何が起きたか

GitHubは、開発支援AI「GitHub Copilot」のCLI(コマンドラインインターフェース)向けに、プロンプトを自動送信する2つのスラッシュコマンド「/every」と「/after」を公開した。これは対話型のCopilot CLIセッション内で、一定間隔ごとの繰り返し実行(/every)と、指定時間経過後の1回限りの実行(/after)を可能にする試験機能。現時点では「/experimental on」スラッシュコマンドまたは「--experimental」コマンドラインオプションを使用した場合にのみ利用できる。

詳細

「/every」は「/every INTERVAL PROMPT」の形式で使用し、指定した間隔(例: 1h、30m)ごとにプロンプトを繰り返し送信する。エイリアスとして「/loop」も利用可能。「/after」は「/after DELAY PROMPT」の形式で、遅延(例: 30m、10m)経過後にプロンプトを1回だけ実行する。間隔・遅延の単位はs(秒)、m(分)、h(時間)、d(日)で、サフィックスなしの数値は分として解釈される。最小間隔は10秒、最大は1日(24時間)。スケジュールされたプロンプトは「[Scheduled prompt #4]」のように識別され、「stop prompt 4」でキャンセル可能。アクティブなスケジュールは引数なしの「/every」「/after」で一覧表示でき、方向キーとdキーで削除する。スケジュールは作成されたセッションにスコープされ、セッション実行中のみトリガーされる。セッションを閉じて再度開くと(--continue/--resume)、スケジュールは再起動され、再度開いた時点から間隔が測定される。セッションが開いていない場合にスケジュール実行するには、外部スケジューラ(macOS/Linuxのcron、Windowsのタスクスケジューラ)から「copilot -p "YOUR PROMPT"」を実行する方法が案内されている。

Key Facts

GitHubはCopilot CLI向けに、プロンプトを自動送信するスラッシュコマンド「/every」と「/after」を公開した(試験機能)。
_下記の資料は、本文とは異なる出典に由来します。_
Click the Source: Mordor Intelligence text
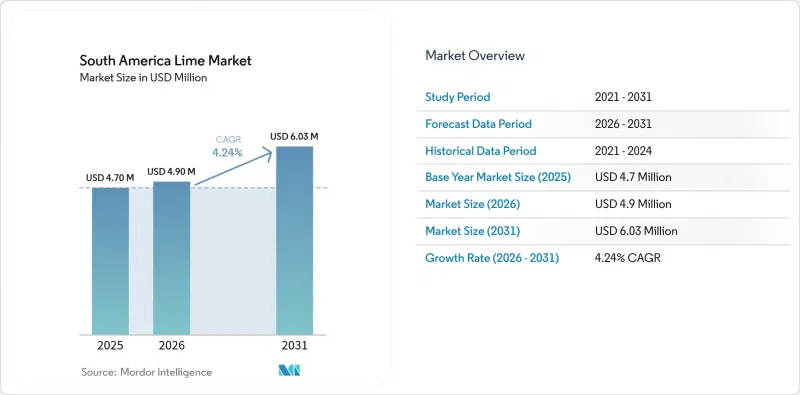[x=146, y=372]
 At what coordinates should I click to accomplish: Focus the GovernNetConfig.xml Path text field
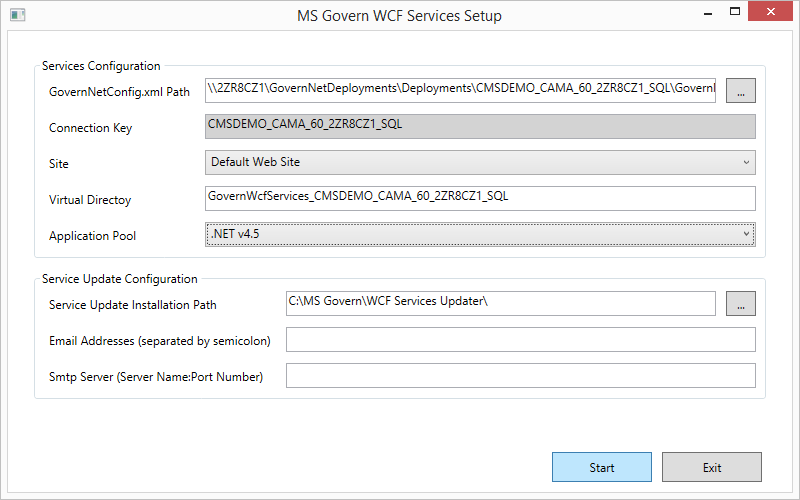(x=460, y=90)
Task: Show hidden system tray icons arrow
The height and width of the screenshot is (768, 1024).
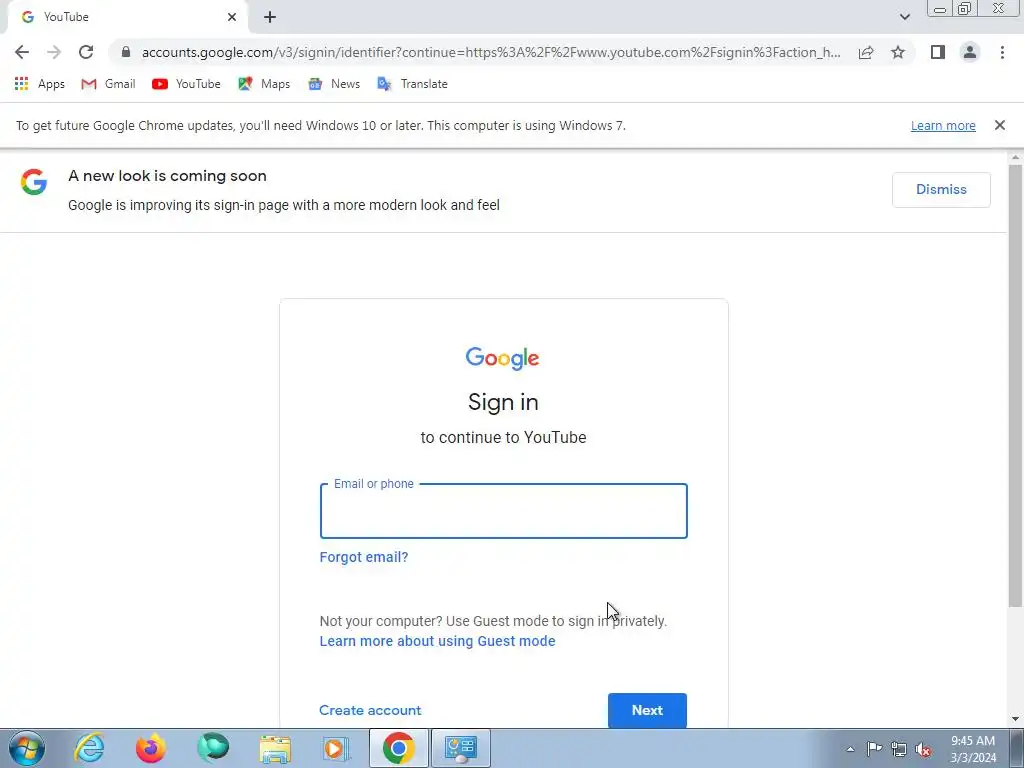Action: point(850,749)
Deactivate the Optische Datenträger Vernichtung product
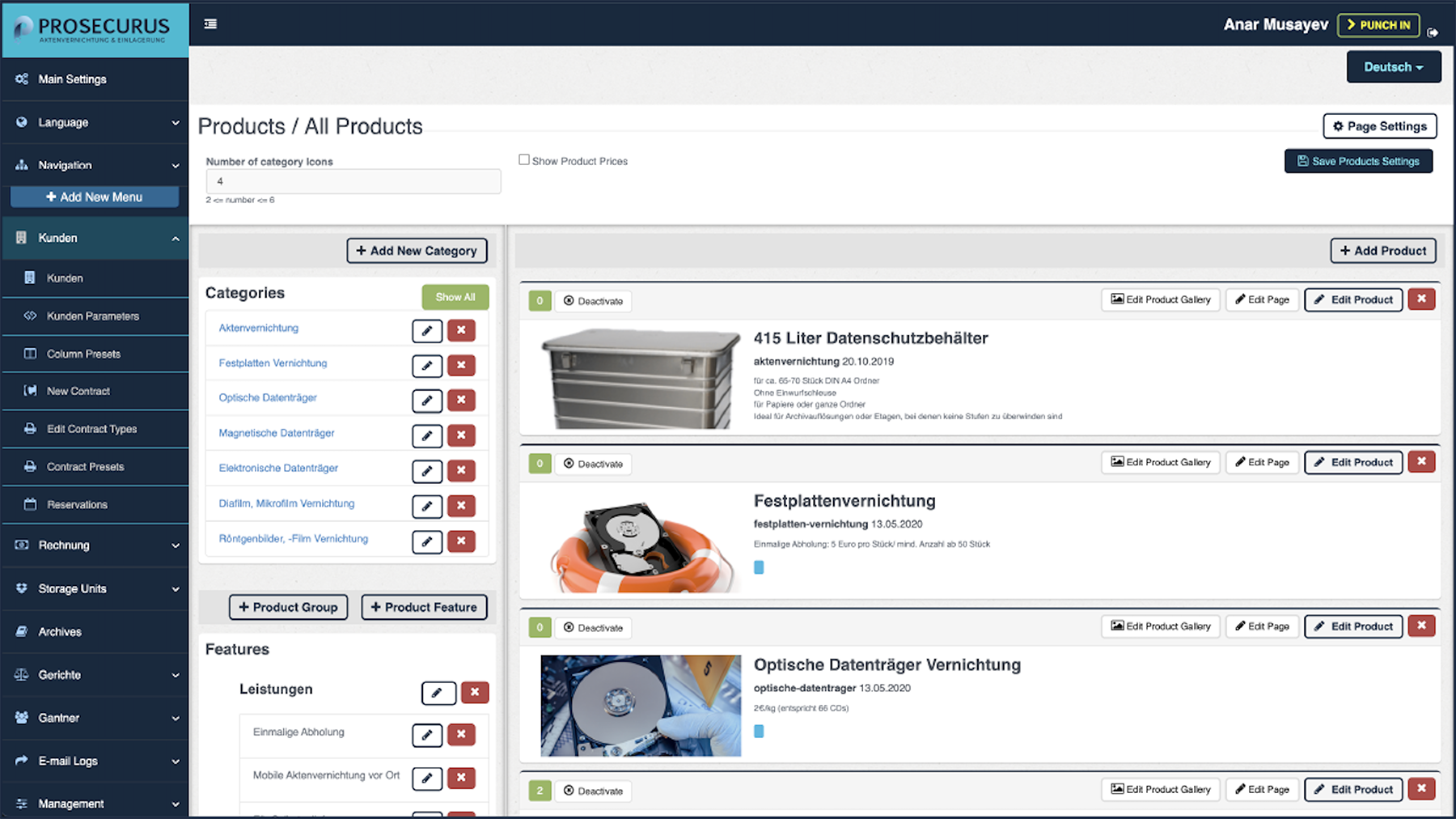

[1]
「/every」は一定間隔でプロンプトを繰り返し送信し、「/after」は指定遅延後に1回だけ送信する。[1]
これらのコマンドは「/experimental on」または「--experimental」オプションでのみ利用可能。[1]
間隔・遅延の最小値は10秒、最大値は1日(24時間)。[1]
スケジュールは作成されたセッションの実行中のみトリガーされ、セッションを閉じると停止する。[1]

本紙の見方

今回の発表は、GitHub Copilot CLIに「時間」という新たな次元を導入する点で注目される。従来のCopilot CLIは、ユーザーがプロンプトを入力して初めて応答を返す「対話型」のツールだった。これに対し「/every」「/after」は、ユーザーが明示的に指示しなくても、設定した時刻や間隔で自動的にプロンプトを実行し、結果をセッション内に返す。これは、AIアシスタントを「呼び出し型」から「常駐型」へと進化させる試みと位置づけられる。 機能の構成をバリューチェーンで見ると、入力(プロンプト)→処理(Copilot CLI)→出力(結果)という単純な流れに、「スケジューリング」という制御層が加わった構造だ。特に、外部スケジューラ(cronやタスクスケジューラ)と組み合わせて「copilot -p」を実行する方法は、CLIを非対話モードで実行できることを示しており、これにより夜間のテスト実行や定期的な依存関係チェックなど、人間の介入なしにAIが自律的にタスクを処理する「自動化パイプライン」の一部としてCopilotを組み込むことが可能になる。 この機能の主役は、あくまで「スケジュール実行」という仕組みであり、特定のプロンプト内容ではない。GitHubは、テストスイートの実行、プルリクエストのコメント確認、READMEの変更確認、スキルの定期実行など、具体的なユースケースを例示しているが、これらはあくまで応用例に過ぎない。本質は、AIエージェントを「時間駆動」で動かすための基盤を提供した点にある。 業界構造への含意として、この動きは、AIコーディングツールの競争軸が「コード生成の品質」から「ワークフローへの統合度」へとシフトしつつあることを示唆する。GitHubは、Copilotを単なるコード補完ツールではなく、開発プロセスの自動化を担う「エージェント」として位置づけようとしている。競合他社(例えば、AnthropicのClaude Codeや、OpenAIのCodexなど)も同様の自律実行機能を強化しており、この分野での差別化が今後の焦点になる。 一方で、未確定の論点も多い。まず、この機能は「試験段階」であり、正式版での仕様変更や、安定性・セキュリティ上の問題が明らかになる可能性がある。特に、スケジュール実行中にエラーが発生した場合の挙動や、長時間実行時のリソース消費、プロンプトの内容によっては意図しない副作用(例えば、誤ったコード変更を自動で行うリスク)が生じる可能性について、GitHubは詳細を明らかにしていない。また、外部スケジューラとの連携は、ユーザー自身がcronやタスクスケジューラを設定する必要があり、その際の認証情報の管理や、複数セッションでのスケジュール競合などの運用面での課題も残る。次に確認すべきは、正式版への移行時期、エンタープライズ向けの管理機能(スケジュールのポリシー制御など)、そしてこの機能が実際にどの程度の開発生産性向上に寄与するかの定量的な評価だろう。

なぜ重要か

この機能は、AIコーディング支援が「ユーザーの指示待ち」から「自律的な定期実行」へと進化する一歩を示す。開発者は、定型的なタスクをAIに任せ、より創造的な作業に集中できるようになる可能性がある。また、外部スケジューラとの連携により、CI/CDパイプラインや運用監視など、開発プロセス全体へのAI組み込みが現実味を帯びてくる。